First the caveat: I don’t always blog under my own name. I have a pseudonymous mommy blog, now on hiatus, to which I posted for four years, usually more than once a week, and developed a daily readership in the dozens, mostly bloggers I read, who wrote under pseudonyms, but whom I came to know personally, often in the flesh. I used a pseudonym there for a couple of reasons. One is that I wanted to keep my private life private, in the sense that someone googling me wouldn’t have the gory but hilarious story of my daughter’s birth come up as the first hit. Another reason is that I was writing about another human being, my daughter, and she never asked to be a public figure. So I made a silo, where I could hang out with other moms, talking about bodily functions and swapping martini recipes, while maintaining a public face that held to a different standard of decorum.
Note I’ve said “pseudonymous,” rather than anonymous. I have never ever written anything on that blog that would rain misery down upon my world if I was somehow outed from that space. The internet is never really anonymous–someone can always figure out who you are, and in fact, someone from my past who knew me IRL totally figured me out when she happened upon my blog.

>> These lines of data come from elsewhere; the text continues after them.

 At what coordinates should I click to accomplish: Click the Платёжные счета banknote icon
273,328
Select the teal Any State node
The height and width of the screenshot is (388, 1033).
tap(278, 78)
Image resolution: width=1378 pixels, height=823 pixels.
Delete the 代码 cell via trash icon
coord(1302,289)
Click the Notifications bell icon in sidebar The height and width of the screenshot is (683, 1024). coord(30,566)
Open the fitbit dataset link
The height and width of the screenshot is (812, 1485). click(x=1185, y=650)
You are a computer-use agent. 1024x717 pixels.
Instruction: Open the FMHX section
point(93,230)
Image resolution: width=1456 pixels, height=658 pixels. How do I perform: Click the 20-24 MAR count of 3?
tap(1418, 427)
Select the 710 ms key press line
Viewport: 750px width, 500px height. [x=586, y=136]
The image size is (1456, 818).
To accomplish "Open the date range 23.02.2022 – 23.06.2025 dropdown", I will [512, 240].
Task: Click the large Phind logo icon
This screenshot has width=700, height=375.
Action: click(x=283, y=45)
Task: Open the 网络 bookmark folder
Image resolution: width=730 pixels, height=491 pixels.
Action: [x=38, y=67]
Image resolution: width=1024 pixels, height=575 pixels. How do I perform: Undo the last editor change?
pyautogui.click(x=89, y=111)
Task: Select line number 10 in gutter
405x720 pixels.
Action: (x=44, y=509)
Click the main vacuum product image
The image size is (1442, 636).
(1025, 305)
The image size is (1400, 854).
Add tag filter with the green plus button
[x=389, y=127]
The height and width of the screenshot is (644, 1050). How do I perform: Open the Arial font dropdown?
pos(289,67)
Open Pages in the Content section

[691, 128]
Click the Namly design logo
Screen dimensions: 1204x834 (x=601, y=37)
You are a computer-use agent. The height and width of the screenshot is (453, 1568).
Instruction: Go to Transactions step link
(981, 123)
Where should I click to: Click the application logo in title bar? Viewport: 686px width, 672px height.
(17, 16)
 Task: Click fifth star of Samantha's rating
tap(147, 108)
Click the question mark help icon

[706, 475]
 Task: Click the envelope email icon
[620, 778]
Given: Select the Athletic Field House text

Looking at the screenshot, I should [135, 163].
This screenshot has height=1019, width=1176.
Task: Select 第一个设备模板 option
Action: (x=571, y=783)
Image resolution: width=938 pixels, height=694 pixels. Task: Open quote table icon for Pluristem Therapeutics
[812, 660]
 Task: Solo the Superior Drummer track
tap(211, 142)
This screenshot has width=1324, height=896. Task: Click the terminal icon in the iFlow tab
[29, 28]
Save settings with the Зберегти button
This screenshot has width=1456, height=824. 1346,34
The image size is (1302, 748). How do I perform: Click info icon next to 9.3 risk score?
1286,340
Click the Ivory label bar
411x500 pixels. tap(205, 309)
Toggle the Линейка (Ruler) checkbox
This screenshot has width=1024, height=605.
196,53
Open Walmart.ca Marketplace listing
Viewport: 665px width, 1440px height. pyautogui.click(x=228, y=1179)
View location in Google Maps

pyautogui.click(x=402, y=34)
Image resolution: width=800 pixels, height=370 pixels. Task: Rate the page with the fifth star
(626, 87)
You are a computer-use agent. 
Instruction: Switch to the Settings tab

So I’ve always considered blogging a public act. On this blog, “Aimée Morrison” is really me, in the sense that I write all the posts, and fully hew to the opinions I share here, really want to know the answers to the questions that I ask, really have the experiences I relate. I am, also, a natural shit disturber with few boundaries on information sharing, so it doesn’t feel particularly out of character to make public statements about the shell game that is grad school, about how my students need to suck it up and read the textbook, to share pictures of myself looking like death warmed over. To hide that stuff behind a pseudonym, I feel, would be like saying I’m ashamed of those ideas (or pictures) or that there is something taboo or illicit about them. I don’t think so. I think the academy would really benefit from more people telling it how they actually see it, that we would all become stronger for sharing our weaknesses and finding them common.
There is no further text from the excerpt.